### [Texto fornecido]
--

Mais de 50% das mulheres que usam doadores para engravidar pretendem criar seus filhos sozinhas, de acordo com os dados mais recentes de um dos maiores bancos de esperma do mundo, o Cryos International.
Os dados do Cryos, que fornece esperma e óvulos de doadores congelados em mais de 100 países em todo o mundo, mostram um aumento constante de clientes mulheres solteiras nos últimos sete anos, chegando a 54% em 2020.
No mundo, existem mais de 100 milhões de mães solteiras que criam seus filhos sozinhas, de acordo com a ONU.
Embora não haja dados suficientes sobre quantas delas são mães solteiras por opção, as mulheres que optam por ser mães solteiras geralmente enfrentam desafios sociais, culturais e até legais ao iniciar uma família.
Nós conversamos com quatro mulheres sobre suas jornadas pessoais de maternidade e como elas se sentem ao criar seus filhos sem um parceiro.
'Melhor decisão da minha vida'
Mam Issabre, da França, sempre quis ser mãe e, depois de anos pensando na ideia, finalmente decidiu agir há dois anos.
"Decidi falar com minha mãe sobre isso, e ela disse que talvez fosse um bom momento para tentar, já que eu tinha 38 anos na época", lembra ela.
"Tomei minha decisão em dezembro e em fevereiro estava grávida", diz a radialista.
Nove meses depois, Mam deu à luz uma menina saudável chamada Imany.
Parece uma história simples, mas ela precisou superar um grande obstáculo: os tratamentos de fertilidade não estavam disponíveis para mulheres solteiras na França na época.
Seu médico havia recomendado viajar para o exterior para fazer uma inseminação, mas Mam conseguiu encontrar outro médico disposto a realizar o procedimento.

--

### [Requisitos do exercício]
1 - No texto sobre mães solteiras por opção, qual porcentagem de clientes do Cryos era de mulheres solteiras em 2020?
2 - Atualize o trecho do texto sobre mães solteiras por opção de "Mais de 50%" a "o Cryos International.", trocando "bancos de esperma" por "bancos de sêmen".
3 - Por favor, escreva a continuação do texto sobre mães solteiras por opção a partir do ponto em que ele termina.
As entradas abaixo vêm de outra fonte.

--

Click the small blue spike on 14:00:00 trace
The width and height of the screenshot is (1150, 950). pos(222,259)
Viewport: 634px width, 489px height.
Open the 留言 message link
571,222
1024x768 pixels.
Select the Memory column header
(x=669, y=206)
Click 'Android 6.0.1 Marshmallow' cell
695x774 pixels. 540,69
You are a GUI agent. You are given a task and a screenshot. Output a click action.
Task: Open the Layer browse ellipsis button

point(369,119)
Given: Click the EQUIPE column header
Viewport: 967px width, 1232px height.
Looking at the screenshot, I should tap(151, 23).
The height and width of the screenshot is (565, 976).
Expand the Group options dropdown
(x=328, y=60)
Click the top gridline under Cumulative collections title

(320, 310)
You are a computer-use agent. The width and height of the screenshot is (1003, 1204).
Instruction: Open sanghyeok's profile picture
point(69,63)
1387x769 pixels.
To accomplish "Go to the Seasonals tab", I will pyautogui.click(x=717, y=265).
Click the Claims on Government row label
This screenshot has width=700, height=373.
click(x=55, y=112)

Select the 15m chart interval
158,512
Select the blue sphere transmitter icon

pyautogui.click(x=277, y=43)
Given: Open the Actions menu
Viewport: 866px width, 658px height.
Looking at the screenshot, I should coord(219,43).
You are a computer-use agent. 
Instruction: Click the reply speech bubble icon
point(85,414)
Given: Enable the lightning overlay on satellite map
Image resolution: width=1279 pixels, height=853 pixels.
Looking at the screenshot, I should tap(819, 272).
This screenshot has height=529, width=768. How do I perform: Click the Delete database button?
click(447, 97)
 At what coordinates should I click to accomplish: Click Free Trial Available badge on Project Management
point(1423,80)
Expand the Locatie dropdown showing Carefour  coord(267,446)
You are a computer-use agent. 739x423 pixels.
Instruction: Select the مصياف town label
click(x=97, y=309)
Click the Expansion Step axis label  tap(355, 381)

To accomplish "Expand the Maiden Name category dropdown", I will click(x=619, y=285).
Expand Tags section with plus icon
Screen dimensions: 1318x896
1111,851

--

### [Respostas do exercício]
1 - 54%.

2 -
Mais de 50% das mulheres que usam doadores para engravidar pretendem criar seus filhos sozinhas, de acordo com os dados mais recentes de um dos maiores bancos de sêmen do mundo, o Cryos International.

3 -
Ela diz que não sabia que o procedimento era ilegal; achava que apenas não era possível realizar o procedimento no país.
Em junho do ano passado, a França aprovou uma lei que permite que mulheres solteiras e casais de lésbicas recebam tratamentos de fertilidade, anteriormente disponíveis apenas para casais heterossexuais.
A lei foi aprovada após dois anos de debate intenso no parlamento e protestos em massa.
'Um presente de Deus'
Um ano depois, Mam reflete sobre ser mãe.
"A primeira vez que segurei minha filha em meus braços foi quando realmente percebi que era mãe", diz ela. "Eu chorei muito naquele dia."
"Foi um momento muito emocionante — foi a melhor decisão da minha vida", acrescenta ela.
Mam optou por um doador anônimo porque queria proteger sua filha de uma possível rejeição.
"Espero que seja uma boa decisão para mim e minha filha, mas explicarei tudo quando ela tiver idade suficiente."
"Meu sonho é ter quatro ou cinco filhos", diz ela. "Mas estou ficando mais velha, então talvez uma criança seja um presente muito bom de Deus".
'Eu sentia que ele era meu mundo, e eu era o dele'
Para Anne Marie Vasconcelos, de 44 anos, que vive em Nova Jersey, nos Estados Unidos, o caminho para a maternidade foi longo e árduo.
Dez anos atrás, Anne Marie foi diagnosticada com síndrome dos ovários policísticos (SOP), uma condição comum que afeta o funcionamento dos ovários e pode causar problemas de fertilidade.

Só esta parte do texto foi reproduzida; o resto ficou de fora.